_Task directions_
Go over the listing below line by line, and return each one holding the string "sidebar".

-- Input records follows --

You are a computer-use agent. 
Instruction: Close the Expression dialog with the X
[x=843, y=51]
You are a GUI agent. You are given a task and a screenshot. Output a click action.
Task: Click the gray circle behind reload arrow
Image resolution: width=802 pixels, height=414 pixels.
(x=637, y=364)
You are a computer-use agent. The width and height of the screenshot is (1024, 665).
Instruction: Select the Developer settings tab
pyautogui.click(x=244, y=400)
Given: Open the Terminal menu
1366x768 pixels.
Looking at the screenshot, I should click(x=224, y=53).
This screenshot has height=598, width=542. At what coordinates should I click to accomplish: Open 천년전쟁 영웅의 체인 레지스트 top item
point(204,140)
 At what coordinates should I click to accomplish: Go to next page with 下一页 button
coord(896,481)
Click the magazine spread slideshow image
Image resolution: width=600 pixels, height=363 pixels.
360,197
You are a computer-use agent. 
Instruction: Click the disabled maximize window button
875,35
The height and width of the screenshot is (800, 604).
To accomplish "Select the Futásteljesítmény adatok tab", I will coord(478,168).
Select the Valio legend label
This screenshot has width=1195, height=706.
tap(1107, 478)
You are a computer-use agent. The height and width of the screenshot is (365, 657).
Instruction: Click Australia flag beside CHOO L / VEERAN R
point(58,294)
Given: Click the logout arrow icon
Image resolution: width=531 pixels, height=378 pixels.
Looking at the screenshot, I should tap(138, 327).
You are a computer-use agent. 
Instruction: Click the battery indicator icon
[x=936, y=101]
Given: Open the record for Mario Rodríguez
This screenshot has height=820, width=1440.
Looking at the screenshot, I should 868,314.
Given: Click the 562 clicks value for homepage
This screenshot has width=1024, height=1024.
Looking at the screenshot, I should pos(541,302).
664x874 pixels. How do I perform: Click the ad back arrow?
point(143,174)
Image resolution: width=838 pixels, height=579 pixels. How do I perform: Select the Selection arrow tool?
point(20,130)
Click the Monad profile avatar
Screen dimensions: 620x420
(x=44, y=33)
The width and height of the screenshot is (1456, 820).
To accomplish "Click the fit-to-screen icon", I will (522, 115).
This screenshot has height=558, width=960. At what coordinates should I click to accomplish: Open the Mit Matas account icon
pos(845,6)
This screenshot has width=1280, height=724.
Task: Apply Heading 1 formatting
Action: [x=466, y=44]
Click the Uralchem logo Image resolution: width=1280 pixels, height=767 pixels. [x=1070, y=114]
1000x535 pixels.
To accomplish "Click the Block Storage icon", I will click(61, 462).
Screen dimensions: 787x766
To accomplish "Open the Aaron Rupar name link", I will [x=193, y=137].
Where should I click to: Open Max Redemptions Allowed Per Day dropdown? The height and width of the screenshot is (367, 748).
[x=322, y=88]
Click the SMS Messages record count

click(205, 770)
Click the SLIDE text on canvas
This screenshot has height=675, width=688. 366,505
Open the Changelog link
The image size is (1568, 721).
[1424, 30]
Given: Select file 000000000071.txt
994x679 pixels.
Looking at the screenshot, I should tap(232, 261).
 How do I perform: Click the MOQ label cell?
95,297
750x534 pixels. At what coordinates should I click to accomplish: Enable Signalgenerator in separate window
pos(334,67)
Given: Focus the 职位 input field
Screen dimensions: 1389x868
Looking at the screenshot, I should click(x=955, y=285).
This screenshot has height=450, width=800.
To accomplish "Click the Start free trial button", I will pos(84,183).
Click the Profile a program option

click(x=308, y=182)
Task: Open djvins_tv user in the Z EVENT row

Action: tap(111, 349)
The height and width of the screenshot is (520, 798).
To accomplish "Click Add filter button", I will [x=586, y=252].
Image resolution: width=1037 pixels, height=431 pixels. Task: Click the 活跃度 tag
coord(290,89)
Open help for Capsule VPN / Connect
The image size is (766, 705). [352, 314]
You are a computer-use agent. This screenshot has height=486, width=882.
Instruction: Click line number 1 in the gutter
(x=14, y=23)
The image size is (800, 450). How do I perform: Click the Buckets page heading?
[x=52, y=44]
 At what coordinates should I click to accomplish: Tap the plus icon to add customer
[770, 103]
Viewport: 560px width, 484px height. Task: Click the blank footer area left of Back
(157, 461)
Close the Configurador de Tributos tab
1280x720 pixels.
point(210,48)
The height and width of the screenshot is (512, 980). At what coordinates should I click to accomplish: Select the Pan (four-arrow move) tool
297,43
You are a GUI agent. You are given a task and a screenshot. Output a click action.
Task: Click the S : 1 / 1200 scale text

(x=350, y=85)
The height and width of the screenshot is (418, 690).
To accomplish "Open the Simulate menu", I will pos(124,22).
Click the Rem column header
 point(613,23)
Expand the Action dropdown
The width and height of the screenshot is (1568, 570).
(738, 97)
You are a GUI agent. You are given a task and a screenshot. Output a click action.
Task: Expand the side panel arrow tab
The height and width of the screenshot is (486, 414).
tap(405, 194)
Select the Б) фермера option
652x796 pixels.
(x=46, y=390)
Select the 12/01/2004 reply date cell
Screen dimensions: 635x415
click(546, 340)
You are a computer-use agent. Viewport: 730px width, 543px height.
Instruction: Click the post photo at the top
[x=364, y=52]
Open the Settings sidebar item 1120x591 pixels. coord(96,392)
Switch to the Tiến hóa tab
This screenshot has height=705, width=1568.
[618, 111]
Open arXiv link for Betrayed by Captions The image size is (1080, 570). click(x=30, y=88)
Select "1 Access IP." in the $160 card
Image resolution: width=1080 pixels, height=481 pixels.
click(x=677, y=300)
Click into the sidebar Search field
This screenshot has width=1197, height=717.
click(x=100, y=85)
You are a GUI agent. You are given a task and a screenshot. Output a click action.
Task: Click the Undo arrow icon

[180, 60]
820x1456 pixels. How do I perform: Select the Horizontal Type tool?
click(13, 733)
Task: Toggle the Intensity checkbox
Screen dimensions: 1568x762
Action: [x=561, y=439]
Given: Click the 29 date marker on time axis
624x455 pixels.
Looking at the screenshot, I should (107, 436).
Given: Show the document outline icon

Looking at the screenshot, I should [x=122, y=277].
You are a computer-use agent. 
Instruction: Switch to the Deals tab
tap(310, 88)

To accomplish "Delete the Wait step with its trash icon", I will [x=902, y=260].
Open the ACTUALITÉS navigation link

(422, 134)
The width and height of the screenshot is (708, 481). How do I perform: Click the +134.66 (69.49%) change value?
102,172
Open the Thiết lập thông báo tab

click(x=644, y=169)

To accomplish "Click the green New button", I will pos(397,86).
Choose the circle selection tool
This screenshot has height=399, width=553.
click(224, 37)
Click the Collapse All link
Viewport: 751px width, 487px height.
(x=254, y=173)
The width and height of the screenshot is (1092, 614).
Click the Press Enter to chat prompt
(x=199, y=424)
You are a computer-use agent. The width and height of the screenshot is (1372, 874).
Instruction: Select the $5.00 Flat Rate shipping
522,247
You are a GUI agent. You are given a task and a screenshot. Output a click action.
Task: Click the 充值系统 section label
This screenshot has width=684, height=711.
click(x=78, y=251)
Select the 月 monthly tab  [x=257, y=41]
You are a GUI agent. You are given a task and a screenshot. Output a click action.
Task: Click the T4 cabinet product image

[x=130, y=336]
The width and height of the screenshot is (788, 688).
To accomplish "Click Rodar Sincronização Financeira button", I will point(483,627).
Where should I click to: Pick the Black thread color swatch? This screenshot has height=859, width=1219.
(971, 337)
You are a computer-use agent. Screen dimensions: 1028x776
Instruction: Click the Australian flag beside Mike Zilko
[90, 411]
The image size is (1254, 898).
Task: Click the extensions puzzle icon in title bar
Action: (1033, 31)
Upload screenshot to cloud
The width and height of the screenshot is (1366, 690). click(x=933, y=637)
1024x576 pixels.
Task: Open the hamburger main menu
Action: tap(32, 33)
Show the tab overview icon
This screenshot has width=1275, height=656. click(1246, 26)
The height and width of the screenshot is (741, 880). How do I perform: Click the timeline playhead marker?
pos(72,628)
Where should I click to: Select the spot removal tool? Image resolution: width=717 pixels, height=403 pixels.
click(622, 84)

-- Input records concluded --

_Written answer_
Open the Settings sidebar item 1120x591 pixels. coord(96,392)
Click into the sidebar Search field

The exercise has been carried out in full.